For more on this updated story see:

http://www.guardian.co.uk/colombia/story/0,11502,949607,00.html

For more on this issue see:

http://xpress.sfsu.edu/custom/elect02b/2000p.html

http://www.thedubyareport.com/felons.html

http://archive.salon.com/politics/feature/2000/12/04/voter_file/print.html

http://www.afn.org/~iguana/archives/2001_09/20010909.html

http://www.gregpalast.com/detail.cfm?artid=167&row=0

http://www.examiner.com/opinion/default.jsp?story=OPeditorial0522w

Florida's Secretary of State was heavily biased

Florida's Secretary of State, Katherine Harris, was a staunch Bush supporter; she was co-chair of Florida's George W. Bush for President campaign. Katherine Harris' role in the 2000 presidential election is significant.

Harris was charged with the task of interpreting and upholding Florida's election laws during the 2000 presidential elections. Harris blocked the counting of 175,000 ballots in the 2000 elections. Harris also enlisted the help of Bush and Cheney attorneys in interpreting the voting laws of the state of Florida. Essentially Harris determined which votes would be counted, how they would be counted, and the deadlines for counting them, and she is a staunch Republican and Bush supporter who also had larger political aspirations.

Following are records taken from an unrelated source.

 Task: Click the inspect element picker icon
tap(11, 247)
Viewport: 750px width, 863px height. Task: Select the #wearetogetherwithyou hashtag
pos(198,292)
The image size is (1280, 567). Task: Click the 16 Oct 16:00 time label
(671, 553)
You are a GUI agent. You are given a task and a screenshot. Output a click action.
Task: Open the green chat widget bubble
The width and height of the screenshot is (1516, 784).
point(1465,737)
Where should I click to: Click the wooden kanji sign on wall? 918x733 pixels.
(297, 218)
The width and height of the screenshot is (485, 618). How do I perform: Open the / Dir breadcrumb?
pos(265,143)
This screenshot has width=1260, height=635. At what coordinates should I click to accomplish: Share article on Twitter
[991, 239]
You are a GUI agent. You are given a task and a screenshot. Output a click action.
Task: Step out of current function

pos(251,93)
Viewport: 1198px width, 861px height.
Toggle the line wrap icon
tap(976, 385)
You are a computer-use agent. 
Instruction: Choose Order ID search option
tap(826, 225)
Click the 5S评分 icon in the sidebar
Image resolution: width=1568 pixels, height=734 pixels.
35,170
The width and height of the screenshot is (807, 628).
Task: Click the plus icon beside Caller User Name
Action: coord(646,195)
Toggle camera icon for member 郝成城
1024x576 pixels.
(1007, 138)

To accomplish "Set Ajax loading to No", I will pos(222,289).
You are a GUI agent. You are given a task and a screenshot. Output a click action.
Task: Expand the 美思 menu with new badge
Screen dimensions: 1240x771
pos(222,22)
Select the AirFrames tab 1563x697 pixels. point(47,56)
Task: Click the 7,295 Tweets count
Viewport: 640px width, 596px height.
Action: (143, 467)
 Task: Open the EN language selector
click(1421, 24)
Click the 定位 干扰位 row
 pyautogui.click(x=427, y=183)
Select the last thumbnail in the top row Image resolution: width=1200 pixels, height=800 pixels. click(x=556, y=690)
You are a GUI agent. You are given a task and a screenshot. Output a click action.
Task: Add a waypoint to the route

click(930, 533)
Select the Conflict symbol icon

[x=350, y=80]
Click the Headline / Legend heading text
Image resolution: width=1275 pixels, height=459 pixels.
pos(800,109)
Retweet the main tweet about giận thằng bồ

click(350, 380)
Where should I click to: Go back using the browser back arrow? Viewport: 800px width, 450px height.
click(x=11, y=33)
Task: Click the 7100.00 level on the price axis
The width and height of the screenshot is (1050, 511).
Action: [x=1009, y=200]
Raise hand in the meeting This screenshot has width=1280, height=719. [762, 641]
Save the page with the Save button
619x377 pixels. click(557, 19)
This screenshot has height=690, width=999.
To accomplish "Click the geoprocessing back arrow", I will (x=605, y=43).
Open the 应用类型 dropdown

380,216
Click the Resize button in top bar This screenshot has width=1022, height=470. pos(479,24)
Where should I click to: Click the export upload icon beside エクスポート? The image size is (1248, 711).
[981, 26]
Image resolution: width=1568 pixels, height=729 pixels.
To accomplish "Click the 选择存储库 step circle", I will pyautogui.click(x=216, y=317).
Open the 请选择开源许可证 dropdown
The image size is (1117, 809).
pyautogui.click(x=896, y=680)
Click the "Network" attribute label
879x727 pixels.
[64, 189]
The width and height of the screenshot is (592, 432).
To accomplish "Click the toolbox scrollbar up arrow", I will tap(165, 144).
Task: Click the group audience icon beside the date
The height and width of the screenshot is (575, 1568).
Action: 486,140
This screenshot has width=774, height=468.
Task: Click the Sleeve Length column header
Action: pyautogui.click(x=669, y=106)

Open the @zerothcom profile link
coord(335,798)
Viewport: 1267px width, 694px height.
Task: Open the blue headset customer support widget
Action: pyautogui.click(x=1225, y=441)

She ran for Congress in 2002 and was elected. Not only was Harris a Bush supporter, but she also obviously had personal motive for directing the Florida vote counting in favor of Bush because it stood to benefit her own political aspirations.

For more on Harris and her associations with Bush:

http://www.cbsnews.com/stories/2001/08/08/politics/main305435.shtml

http://64.225.50.226/news_details.asp?NewsID=332

http://www.wired.com/news/politics/0,1283,45926,00.html

http://www.geocities.com/floridavotecount/harrischange.html

Absentee ballot favoritism shown by Supervisor of Elections

Election officials in Seminole and Martin counties showed favoritism in how they handled absentee ballot applications. In these counties Republican officials were allowed to correct incorrectly filled out absentee ballot applications while incorrectly filled out Democratic absentee ballot applications were simply thrown away. Hundreds of Democratic absentee ballots were thrown away, while thousands of Republican ballots that could have been thrown away according to law were completed by Republican officials. This was because the Democratic ballot applications had instructions on them that told voters to put their voter registration number on the form while the Republican applications did not contain these instructions. So, many Republicans did not put that information on the form.

It was certainly appropriate for the Republican officials to be able to fill in the voter ID number on forms that didn't have it in this case; however, there is a problem. Republicans were allowed to correct hundreds of applications with incorrect voter ID numbers also, while no one from any other party was given that opportunity. In addition, no one from other political parties was notified of this and it was not discovered until after the election took place. Secrecy and favoritism was definitely shown to the Republican Party by both Supervisors of Elections, however, as the Florida Supreme Court ruled, no fraud took place.

The Florida Supreme Court ruled in favor of the defendant in both the Martin and Seminole cases. In the Martin County case the court did find that partisan favoritism and an opportunity for fraud in violation of Florida law was present on the part of the Supervisor of Elections, however, no action was taken. It was stated by the court that the integrity of the ballots was not compromised due to the completion of the forms by Republican officials.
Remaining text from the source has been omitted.